Some of the varieties which Elise and Richard Havens feel best express their work. ‘Emerald Empire’ (Large-cupped, 1998) 1, “one of our favourites of the green eyes—the very white flower with symmetrical form is a real beauty in our opinion.” ‘Oregon Pioneer’ (Large-cupped, 1995) 2 explores the possibilities of a pink and yellow in combination. ‘Perpetuation’ (Jonquil, 1995) 3, “one of our fertile Jonquils which has done exceptionally well in shows and in the garden; it is a considerable improvement over ‘Pipit’ [a popular Jonquil], one of my father’s flowers from the early 1960s.”

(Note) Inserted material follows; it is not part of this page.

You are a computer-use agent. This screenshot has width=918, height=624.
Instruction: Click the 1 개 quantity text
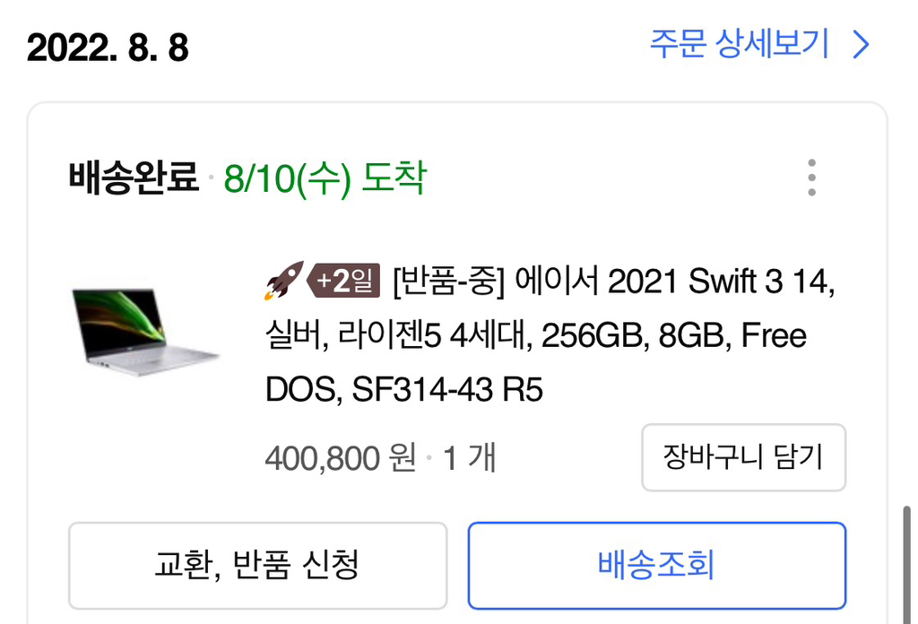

“It’s a challenge,” says Elise. “There are so many things to be done … I have an innate love of the flower, I’ve had it all my life. I want to improve it. It’s important for us that we have plants that are excellent garden plants and not just good show flowers.” She counts intuition and experience as the most important things in the breeding process but allows that scientific information is increasingly vital. Knowledge of chromosome counts is especially important for upper divisions, as if chromosome numbers do not match up between two potential “parents,” then successful pollination is impossible.